Copy out the feast-day text word for word, from start to finish.

Source document Block Start

Sunday, December 10, 2017

December 21--St. Peter Canisius, S.J., Priest and Doctor


“Holy Mary, Mother of God, pray for us sinners now, and at the hour of our death. Amen.” This phrase from the Hail Mary is not from Scripture. Instead, tradition has it that St. Peter Canisius added these words, which were then included in the Catechism of the Council of Trent.

St. Peter Canisius was from the Netherlands and became a Jesuit soon after the order was founded. He then spent his time in Germany doing what he could to bring the truth of Catholicism to a Lutheran population. He published a Catechism, imitating Martin Luther, which was highly successful in bringing people back to Catholicism. He founded schools and universities, visited the sick and imprisoned, attended the Council of Trent, wrote books, and more. He is considered the patron of the Catholic press because of his Catechism, which was printed in twelve languages during his lifetime and eventually in 26 languages.

He was known for his charity toward Protestants and his general opposition to debating them. He wanted to win them over with loving actions, rather than by contentious wrangling. He wrote: “Such people should be attracted and won to the simplicity of the faith as much by example as by argument.”

St. Peter Canisius also wrote, “If you have too much to do, with God’s help you will find time to do it all.” So, he helps us remember that Mary brings Jesus to us and us to Jesus through her intercession. He reminds us that love is about living truth humbly. He advised us to continue to do God’s will and God will help us. These are worthwhile admonitions as we prepare for the coming of Jesus into our hearts and homes this Christmas season.





Sunday, November 12, 2017

November 21--The Presentation of the Blessed Virgin Mary


The Presentation of Mary is based not on Scripture, but on the Protoevangelium of James, a document that is not accepted as revealed, written about AD 145. Some may object to having a non-canonical source for a liturgical celebration, but its heritage is ancient, going all the way back to AD 543 with the dedication of the Basilica of St. Mary the New under Emperor Justinian I in Jerusalem. It was introduced into the Latin Church in the 14th century. Bl. Pope Paul VI reaffirmed in his Apostolic Exhortation, Maria cultus, “For the Right Ordering and Development of Devotion to the Blessed Virgin Mary,” that some feasts “apart from their apocryphal content, present lofty and exemplary values and carry on venerable traditions having their origin especially in the East” (para. 8).

Source document Block End
Material provided Block Start

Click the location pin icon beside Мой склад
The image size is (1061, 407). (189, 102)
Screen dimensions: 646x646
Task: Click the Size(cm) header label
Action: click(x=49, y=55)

Material provided Block End

- _Response_
Sunday, December 10, 2017

December 21--St. Peter Canisius, S.J., Priest and Doctor


“Holy Mary, Mother of God, pray for us sinners now, and at the hour of our death. Amen.” This phrase from the Hail Mary is not from Scripture. Instead, tradition has it that St. Peter Canisius added these words, which were then included in the Catechism of the Council of Trent.

St. Peter Canisius was from the Netherlands and became a Jesuit soon after the order was founded. He then spent his time in Germany doing what he could to bring the truth of Catholicism to a Lutheran population. He published a Catechism, imitating Martin Luther, which was highly successful in bringing people back to Catholicism. He founded schools and universities, visited the sick and imprisoned, attended the Council of Trent, wrote books, and more. He is considered the patron of the Catholic press because of his Catechism, which was printed in twelve languages during his lifetime and eventually in 26 languages.

He was known for his charity toward Protestants and his general opposition to debating them. He wanted to win them over with loving actions, rather than by contentious wrangling. He wrote: “Such people should be attracted and won to the simplicity of the faith as much by example as by argument.”

St. Peter Canisius also wrote, “If you have too much to do, with God’s help you will find time to do it all.” So, he helps us remember that Mary brings Jesus to us and us to Jesus through her intercession. He reminds us that love is about living truth humbly. He advised us to continue to do God’s will and God will help us. These are worthwhile admonitions as we prepare for the coming of Jesus into our hearts and homes this Christmas season.





Sunday, November 12, 2017

November 21--The Presentation of the Blessed Virgin Mary


The Presentation of Mary is based not on Scripture, but on the Protoevangelium of James, a document that is not accepted as revealed, written about AD 145. Some may object to having a non-canonical source for a liturgical celebration, but its heritage is ancient, going all the way back to AD 543 with the dedication of the Basilica of St. Mary the New under Emperor Justinian I in Jerusalem. It was introduced into the Latin Church in the 14th century. Bl. Pope Paul VI reaffirmed in his Apostolic Exhortation, Maria cultus, “For the Right Ordering and Development of Devotion to the Blessed Virgin Mary,” that some feasts “apart from their apocryphal content, present lofty and exemplary values and carry on venerable traditions having their origin especially in the East” (para. 8).